Category: Security

Ben Davis has some advice on handling data breaches:

1. Work backwards
Jot down when you were first notified of the breach and start to retrace the events that led to you being notified. This may mean investigating logs on databases, firewalls, routers and everything else in between. It’s a massive job to sift through all of the log data trying to find that one event that led you to receive that dreaded call. Fortunately, the data analytics field has been used in recent years to speed up the investigative work by pulling together multiple log files and analyzing it for anomalies.

As a technical guy, the “hire a PR firm” part did not come to mind.

Erland Sommarskog has a fantastic article on the right (and wrong!) ways of doing stored procedure security:

Before I go on to the main body of this text, I would like to make a short digression about security in general.

Security is often in conflict with other interests in the programming trade. You have users screaming for a solution, and they want it now. At this point, they don’t really care about security, they just want to get their business done. But if you give them a solution that has a hole, and that hole is later exploited, you are the one that will be hung. So as a programmer you always need to have security in mind, and make sure that you play your part right

One common mistake in security is to think “we have this firewall/encryption/whatever, so we are safe”. I like to think of security of something that consists of a number of defence lines. Anyone who has worked with computer systems knows that there are a lot of changes in them, both in their configuration and in the program code. Your initial design may be sound and safe, but as the system evolves, there might suddenly be a security hole and a serious vulnerability in your system.

By having multiple lines of defence you can reduce the risk for this to happen. If a hole is opened, you can reduce the impact of what is possible to do through that hole. An integral part of this strategy is to never grant more permissions than is absolutely necessary. Exactly what this means in this context is something I shall return to.

This is a must-read for anyone interested in rights management in SQL Server.

Paul White digs into the WITH ENCRYPTION clause:

The core RC4 algorithm is well-known, and relatively simple. It would be better implemented in a .Net language for efficiency and performance reasons, but there is a T-SQL implementation below.

These two T-SQL functions implement the RC4 key-scheduling algorithm and pseudorandom number generator, and were originally written by SQL Server MVP Peter Larsson. I have a made some minor modifications to improve performance a little, and allow LOB-length binaries to be encoded and decoded.
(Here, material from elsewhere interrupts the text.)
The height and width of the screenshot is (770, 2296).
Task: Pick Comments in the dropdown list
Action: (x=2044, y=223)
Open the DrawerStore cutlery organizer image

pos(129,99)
This part of the process could be replaced by any standard RC4 implementation.

Using WITH ENCRYPTION is a gentleman’s agreement that you won’t look at the underlying code.  In practice, it’s trivial to get around, and Paul shows exactly why.
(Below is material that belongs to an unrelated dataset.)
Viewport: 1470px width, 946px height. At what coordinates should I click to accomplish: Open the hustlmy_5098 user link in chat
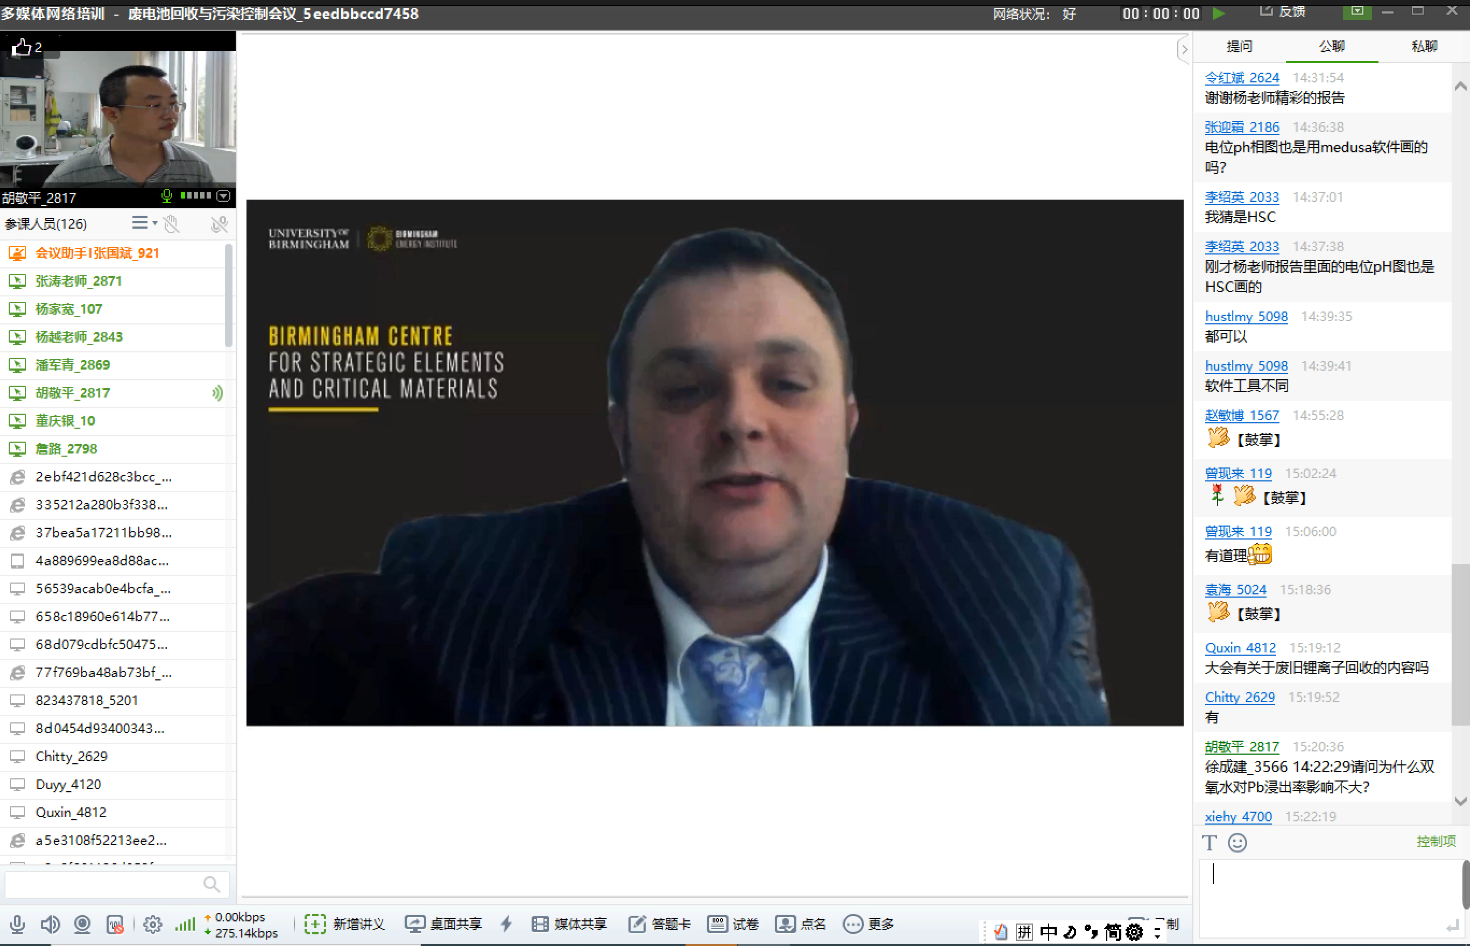pos(1246,317)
Warner Chaves has a video on Azure SQL Database Threat Detection:

As I mentioned, right now the tool is more of a reactive tool as it only lets you know after it has detected the anomaly. In the future, I would love to see a preventive configuration where one can specify a policy to completely prevent suspicious SQL from running. Sure, there can always be false alarms, however, if all the application query patterns are known, this number should be very low. If the database is open to ad-hoc querying then a policy could allow to only prevent the queries or even shut down the database after several different alerts have been generated. The more flexible the configuration, the better, but in the end what I want to see is a move from alerting me to preventing the injection to begin with.

In the demo, I’m going to go through enabling Azure SQL threat detection, some basic injection patterns and what the alerts look like. Let’s check it out!

This looks interesting.  I’ll have to give it a try on a test database.

K Brian Kelley notes that SQL injection is still a viable security risk:

Keep in mind that from an architecture perspective, the primary place to stop SQL injection attacks is by validating the input when it comes in. If the input doesn’t match appropriate patterns, especially in the case of a banking application where the likely patterns for each input should be easily defined, you reject it at that level. It then doesn’t get appended or inserted into a text string which becomes the SQL statement to be executed against a database server.

If you don’t get it at this level, the ability to prevent the SQL injection attack gets much harder. Perhaps IDS/IPS can detect based on some text matches. We might be able to do the same thing within the database, say by using DML triggers. However, if the appended text generates queries that are basically what normally gets sent back, none of the back-end solutions are going to be very effective.

Pick your language and parameterize your queries.

Kenneth Fisher goes over grant, revoke, and deny for permissions:

This means that MyUser can not run a SELECT statement against any table, view or table valued function in the database.

That probably doesn’t sound like you are applying a permission does it? And that is probably where a lot of the confusion comes in. If, however, we take a look at the system views where the data resides then we can see proof that both commands, GRANT and DENY, add a permission.

Particularly interesting is exactly how the deny permission works—and that “deny” is in fact a “permission” in that you modify a permissions list.